I attended the Women’s March last January as a member of the Young Progressives Club as well. I felt like such an active member of my community as I marched with thousands of other women and men in support of a common cause.
As an inspired young artist with her stunning work hanging all through our halls, Sienna seeks to increase the female role in modern art. She especially desires women artists to be self-confident and outspoken as they are still somewhat outliers.
“I especially admire a lot of contemporary female artists because women are still so underrepresented in the male dominated art world, even in 2018,” the senior says. “I look up to any women who are intelligent, passionate and have a strong sense of self because those are the characteristics that I think make women truly beautiful.”
Like Emma, Siena also represents the themes of equality and empowerment in her works of art.

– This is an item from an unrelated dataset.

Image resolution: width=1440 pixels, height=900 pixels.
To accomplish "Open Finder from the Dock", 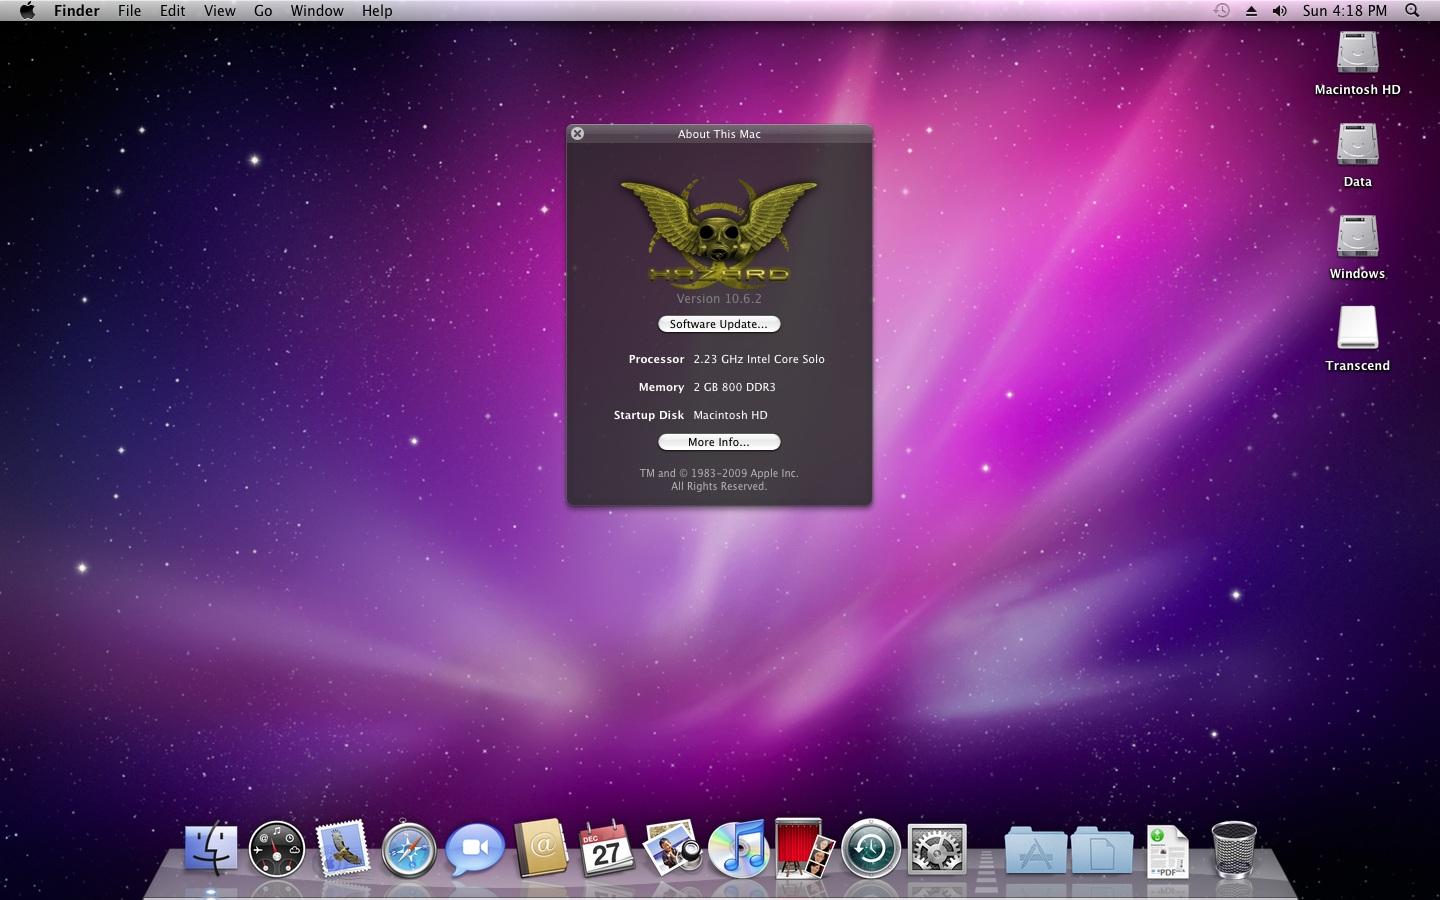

“I really try to promote change through my art,” Siena says. “All of the images I paint, draw, or sculpt relate in some way to honoring, respecting, and commenting about the struggle of women in our society. As a young female artist myself, I want my artwork to reflect the inequality that my gender faces as well as celebrate the beauty and complexity of the female form.”
Siena was also thrilled that the latest zine released from the Literary Arts Journal was centered around the theme of female empowerment.
“I was really proud to have it released and distributed around campus. I think that it was a good way to further spread awareness about the feminist movement and just share a little female pride.”
Prejudice against women has been ingrained in society for centuries. Women across the world are defying all stereotypes and proving they are just as worthy as men. Annemarie, Caty, Emma, and Sienna all share a common goal: to define, establish, and achieve economic, personal, and social equality of sexes on our campus.